[PROBLEM TO SOLVE] On how many lines of the data below does the word "list" appear? Reply with the number only.

-*-*-

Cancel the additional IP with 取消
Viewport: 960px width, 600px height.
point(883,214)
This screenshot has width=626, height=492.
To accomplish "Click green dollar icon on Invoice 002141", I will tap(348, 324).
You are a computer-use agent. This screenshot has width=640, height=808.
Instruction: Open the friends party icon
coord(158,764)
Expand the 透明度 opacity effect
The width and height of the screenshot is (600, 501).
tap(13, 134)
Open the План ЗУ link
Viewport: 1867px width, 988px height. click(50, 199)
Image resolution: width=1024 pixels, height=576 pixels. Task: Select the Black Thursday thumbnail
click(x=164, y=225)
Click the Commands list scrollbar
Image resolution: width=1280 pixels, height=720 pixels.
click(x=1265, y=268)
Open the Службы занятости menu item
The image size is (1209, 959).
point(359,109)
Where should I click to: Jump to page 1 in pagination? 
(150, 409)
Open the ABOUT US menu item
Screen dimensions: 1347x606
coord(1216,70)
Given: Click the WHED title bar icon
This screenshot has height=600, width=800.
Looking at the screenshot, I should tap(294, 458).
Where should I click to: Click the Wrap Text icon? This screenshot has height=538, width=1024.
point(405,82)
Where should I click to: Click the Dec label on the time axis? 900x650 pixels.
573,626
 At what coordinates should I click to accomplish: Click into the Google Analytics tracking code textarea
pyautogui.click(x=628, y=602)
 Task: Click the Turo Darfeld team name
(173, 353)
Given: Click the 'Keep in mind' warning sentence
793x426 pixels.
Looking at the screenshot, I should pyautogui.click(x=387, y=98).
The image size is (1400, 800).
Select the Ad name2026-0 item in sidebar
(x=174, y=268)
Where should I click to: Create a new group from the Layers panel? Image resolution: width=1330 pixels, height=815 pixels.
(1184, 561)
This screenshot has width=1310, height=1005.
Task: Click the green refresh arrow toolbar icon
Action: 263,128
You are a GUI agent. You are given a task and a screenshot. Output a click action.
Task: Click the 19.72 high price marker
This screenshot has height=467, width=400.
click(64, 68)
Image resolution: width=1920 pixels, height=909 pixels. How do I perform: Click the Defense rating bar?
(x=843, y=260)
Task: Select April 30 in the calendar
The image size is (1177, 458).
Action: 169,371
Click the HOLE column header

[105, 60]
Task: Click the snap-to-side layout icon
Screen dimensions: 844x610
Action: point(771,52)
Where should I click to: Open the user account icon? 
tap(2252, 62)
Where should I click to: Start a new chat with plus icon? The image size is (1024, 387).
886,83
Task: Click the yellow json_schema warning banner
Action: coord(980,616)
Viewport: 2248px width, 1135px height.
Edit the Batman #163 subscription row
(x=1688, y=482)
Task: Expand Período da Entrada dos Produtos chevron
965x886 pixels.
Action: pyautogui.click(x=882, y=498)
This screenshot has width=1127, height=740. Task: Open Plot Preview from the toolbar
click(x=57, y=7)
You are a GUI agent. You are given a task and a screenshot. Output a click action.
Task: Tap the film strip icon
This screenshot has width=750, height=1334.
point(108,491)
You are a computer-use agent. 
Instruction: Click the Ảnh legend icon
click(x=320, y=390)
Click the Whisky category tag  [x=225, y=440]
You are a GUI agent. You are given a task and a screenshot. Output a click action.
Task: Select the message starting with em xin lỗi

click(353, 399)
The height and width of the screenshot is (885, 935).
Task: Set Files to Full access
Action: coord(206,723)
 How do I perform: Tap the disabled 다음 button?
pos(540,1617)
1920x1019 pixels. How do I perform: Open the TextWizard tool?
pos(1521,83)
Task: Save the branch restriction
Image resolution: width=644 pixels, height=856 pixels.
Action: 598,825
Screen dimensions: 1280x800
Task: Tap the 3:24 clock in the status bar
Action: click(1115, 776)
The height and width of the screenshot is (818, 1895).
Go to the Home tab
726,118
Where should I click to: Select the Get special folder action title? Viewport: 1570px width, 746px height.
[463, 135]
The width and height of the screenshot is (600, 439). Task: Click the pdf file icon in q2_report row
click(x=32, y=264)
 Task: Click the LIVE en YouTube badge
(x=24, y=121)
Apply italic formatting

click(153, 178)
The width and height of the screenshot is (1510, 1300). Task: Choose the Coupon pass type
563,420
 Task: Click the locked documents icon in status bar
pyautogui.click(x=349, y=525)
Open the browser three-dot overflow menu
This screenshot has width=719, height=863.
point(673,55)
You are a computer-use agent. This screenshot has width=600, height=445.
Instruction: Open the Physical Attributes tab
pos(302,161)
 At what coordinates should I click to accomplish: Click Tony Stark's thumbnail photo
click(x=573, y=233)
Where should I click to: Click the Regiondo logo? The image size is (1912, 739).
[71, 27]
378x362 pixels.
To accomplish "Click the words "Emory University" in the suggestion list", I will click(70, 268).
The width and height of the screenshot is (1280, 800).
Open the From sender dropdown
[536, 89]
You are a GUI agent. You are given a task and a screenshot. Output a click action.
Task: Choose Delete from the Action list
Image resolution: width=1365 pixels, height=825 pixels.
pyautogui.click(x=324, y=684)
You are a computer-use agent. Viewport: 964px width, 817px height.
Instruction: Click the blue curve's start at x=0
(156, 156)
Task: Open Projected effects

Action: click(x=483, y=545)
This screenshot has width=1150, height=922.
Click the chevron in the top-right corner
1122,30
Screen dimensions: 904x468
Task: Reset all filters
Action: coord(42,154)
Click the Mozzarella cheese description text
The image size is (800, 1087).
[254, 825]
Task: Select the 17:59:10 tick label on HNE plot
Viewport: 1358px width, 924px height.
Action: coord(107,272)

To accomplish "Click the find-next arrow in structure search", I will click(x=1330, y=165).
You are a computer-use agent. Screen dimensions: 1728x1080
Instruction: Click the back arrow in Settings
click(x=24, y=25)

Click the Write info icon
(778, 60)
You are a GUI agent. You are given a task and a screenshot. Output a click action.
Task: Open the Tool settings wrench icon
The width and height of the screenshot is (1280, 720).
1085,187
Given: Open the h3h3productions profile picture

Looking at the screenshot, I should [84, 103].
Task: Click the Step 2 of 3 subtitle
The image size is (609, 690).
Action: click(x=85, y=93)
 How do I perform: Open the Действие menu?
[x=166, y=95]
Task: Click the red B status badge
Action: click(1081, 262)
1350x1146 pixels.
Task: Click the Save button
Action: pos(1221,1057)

-*-*-

[SOLUTION TO THIS EXERCISE] 3